= Your assignment =
Below is a set of records. Repeat them verbatim without the pictures.

= Provided material =

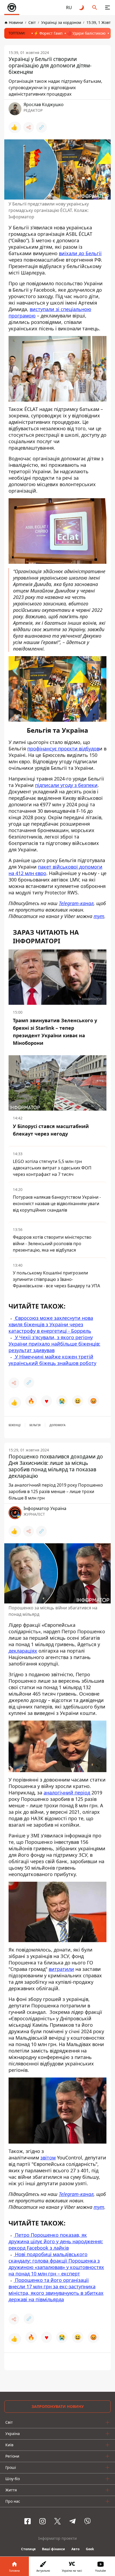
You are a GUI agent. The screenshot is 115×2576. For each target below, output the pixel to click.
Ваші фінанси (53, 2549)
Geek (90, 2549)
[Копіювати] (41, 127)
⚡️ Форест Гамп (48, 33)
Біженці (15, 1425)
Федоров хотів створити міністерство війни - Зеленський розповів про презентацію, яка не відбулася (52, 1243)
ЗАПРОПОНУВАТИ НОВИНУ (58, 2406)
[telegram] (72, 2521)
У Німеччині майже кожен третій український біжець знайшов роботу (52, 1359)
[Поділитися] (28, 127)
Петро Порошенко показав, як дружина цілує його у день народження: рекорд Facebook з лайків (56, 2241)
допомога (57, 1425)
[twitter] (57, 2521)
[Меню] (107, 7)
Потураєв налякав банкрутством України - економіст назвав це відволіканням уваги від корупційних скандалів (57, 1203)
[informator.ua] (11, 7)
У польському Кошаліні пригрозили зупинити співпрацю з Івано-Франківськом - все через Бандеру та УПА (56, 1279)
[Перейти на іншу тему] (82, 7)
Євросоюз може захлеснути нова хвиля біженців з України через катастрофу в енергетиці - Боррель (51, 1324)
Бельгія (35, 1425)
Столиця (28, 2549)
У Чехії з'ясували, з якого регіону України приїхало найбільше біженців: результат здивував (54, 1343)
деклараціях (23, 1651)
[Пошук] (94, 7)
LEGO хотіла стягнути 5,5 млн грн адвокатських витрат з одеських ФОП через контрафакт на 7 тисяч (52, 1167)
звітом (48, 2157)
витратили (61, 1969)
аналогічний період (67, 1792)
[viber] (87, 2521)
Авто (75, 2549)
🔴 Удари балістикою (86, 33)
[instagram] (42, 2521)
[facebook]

= Reply to the exercise =
You are a GUI agent. The screenshot is 115×2576. For each target below, output the pixel to click.
Ваші фінанси (53, 2549)
Geek (90, 2549)
[Копіювати] (41, 127)
⚡️ Форест Гамп (48, 33)
Біженці (15, 1425)
Федоров хотів створити міністерство війни - Зеленський розповів про презентацію, яка не відбулася (52, 1243)
ЗАПРОПОНУВАТИ НОВИНУ (58, 2406)
[telegram] (72, 2521)
У Німеччині майже кожен третій український біжець знайшов роботу (52, 1359)
[Поділитися] (28, 127)
Петро Порошенко показав, як дружина цілує його у день народження: рекорд Facebook з лайків (56, 2241)
допомога (57, 1425)
[twitter] (57, 2521)
[Меню] (107, 7)
Потураєв налякав банкрутством України - економіст назвав це відволіканням уваги від корупційних скандалів (57, 1203)
[informator.ua] (11, 7)
У польському Кошаліні пригрозили зупинити співпрацю з Івано-Франківськом - все через Бандеру та УПА (56, 1279)
[Перейти на іншу тему] (82, 7)
Євросоюз може захлеснути нова хвиля біженців з України через катастрофу в енергетиці - Боррель (51, 1324)
Бельгія (35, 1425)
Столиця (28, 2549)
У Чехії з'ясували, з якого регіону України приїхало найбільше біженців: результат здивував (54, 1343)
деклараціях (23, 1651)
[Пошук] (94, 7)
LEGO хотіла стягнути 5,5 млн грн адвокатських витрат з одеських ФОП через контрафакт на 7 тисяч (52, 1167)
звітом (48, 2157)
витратили (61, 1969)
аналогічний період (67, 1792)
[viber] (87, 2521)
Авто (75, 2549)
🔴 Удари балістикою (86, 33)
[instagram] (42, 2521)
[facebook]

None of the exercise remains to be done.